[WHAT YOU NEED TO DO]
Please reproduce, word for word, the lines of the entries from the one containing "so click(x=1820, y=682)." through the last line of the entries, both ends included.

[LISTED RECORDS]

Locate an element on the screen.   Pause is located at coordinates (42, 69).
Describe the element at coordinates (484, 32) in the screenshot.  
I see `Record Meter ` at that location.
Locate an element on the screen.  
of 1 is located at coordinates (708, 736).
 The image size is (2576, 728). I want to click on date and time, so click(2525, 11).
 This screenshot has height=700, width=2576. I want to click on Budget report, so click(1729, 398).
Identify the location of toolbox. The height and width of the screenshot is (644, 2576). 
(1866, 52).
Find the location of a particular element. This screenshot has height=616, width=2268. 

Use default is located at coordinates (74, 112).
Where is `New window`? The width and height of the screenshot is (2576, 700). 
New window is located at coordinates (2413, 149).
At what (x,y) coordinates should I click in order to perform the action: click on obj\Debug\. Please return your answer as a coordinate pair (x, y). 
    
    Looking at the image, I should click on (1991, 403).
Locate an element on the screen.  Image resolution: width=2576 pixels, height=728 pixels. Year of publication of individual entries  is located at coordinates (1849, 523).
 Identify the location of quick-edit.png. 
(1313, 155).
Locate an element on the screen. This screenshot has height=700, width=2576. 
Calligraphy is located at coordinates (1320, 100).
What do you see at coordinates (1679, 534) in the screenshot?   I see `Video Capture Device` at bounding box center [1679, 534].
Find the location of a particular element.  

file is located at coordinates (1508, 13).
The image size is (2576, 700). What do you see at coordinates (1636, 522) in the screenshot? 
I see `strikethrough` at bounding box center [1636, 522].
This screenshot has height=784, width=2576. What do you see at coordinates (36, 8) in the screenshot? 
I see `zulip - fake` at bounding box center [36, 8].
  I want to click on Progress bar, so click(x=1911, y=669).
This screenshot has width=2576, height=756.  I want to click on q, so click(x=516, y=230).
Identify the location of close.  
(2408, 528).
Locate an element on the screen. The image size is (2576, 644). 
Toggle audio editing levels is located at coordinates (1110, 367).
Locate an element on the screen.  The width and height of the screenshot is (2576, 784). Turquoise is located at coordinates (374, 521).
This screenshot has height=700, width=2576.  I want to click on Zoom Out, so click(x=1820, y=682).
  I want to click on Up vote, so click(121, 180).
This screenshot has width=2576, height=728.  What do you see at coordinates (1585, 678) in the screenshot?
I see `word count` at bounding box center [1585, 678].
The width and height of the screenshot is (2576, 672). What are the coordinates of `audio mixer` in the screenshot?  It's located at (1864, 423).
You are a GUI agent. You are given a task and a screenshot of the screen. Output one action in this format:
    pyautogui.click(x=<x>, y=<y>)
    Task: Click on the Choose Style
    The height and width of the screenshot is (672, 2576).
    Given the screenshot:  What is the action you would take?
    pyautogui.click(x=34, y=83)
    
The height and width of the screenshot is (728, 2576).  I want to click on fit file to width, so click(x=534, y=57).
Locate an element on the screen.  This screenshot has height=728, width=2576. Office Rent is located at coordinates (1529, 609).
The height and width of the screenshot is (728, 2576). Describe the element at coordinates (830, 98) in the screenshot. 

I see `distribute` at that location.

[EXERCISE RESPONSE]
This screenshot has height=700, width=2576.  I want to click on Zoom Out, so click(x=1820, y=682).
  I want to click on Up vote, so click(121, 180).
This screenshot has width=2576, height=728.  What do you see at coordinates (1585, 678) in the screenshot?
I see `word count` at bounding box center [1585, 678].
The width and height of the screenshot is (2576, 672). What are the coordinates of `audio mixer` in the screenshot?  It's located at (1864, 423).
You are a GUI agent. You are given a task and a screenshot of the screen. Output one action in this format:
    pyautogui.click(x=<x>, y=<y>)
    Task: Click on the Choose Style
    The height and width of the screenshot is (672, 2576).
    Given the screenshot:  What is the action you would take?
    pyautogui.click(x=34, y=83)
    
The height and width of the screenshot is (728, 2576).  I want to click on fit file to width, so click(x=534, y=57).
Locate an element on the screen.  This screenshot has height=728, width=2576. Office Rent is located at coordinates (1529, 609).
The height and width of the screenshot is (728, 2576). Describe the element at coordinates (830, 98) in the screenshot. 

I see `distribute` at that location.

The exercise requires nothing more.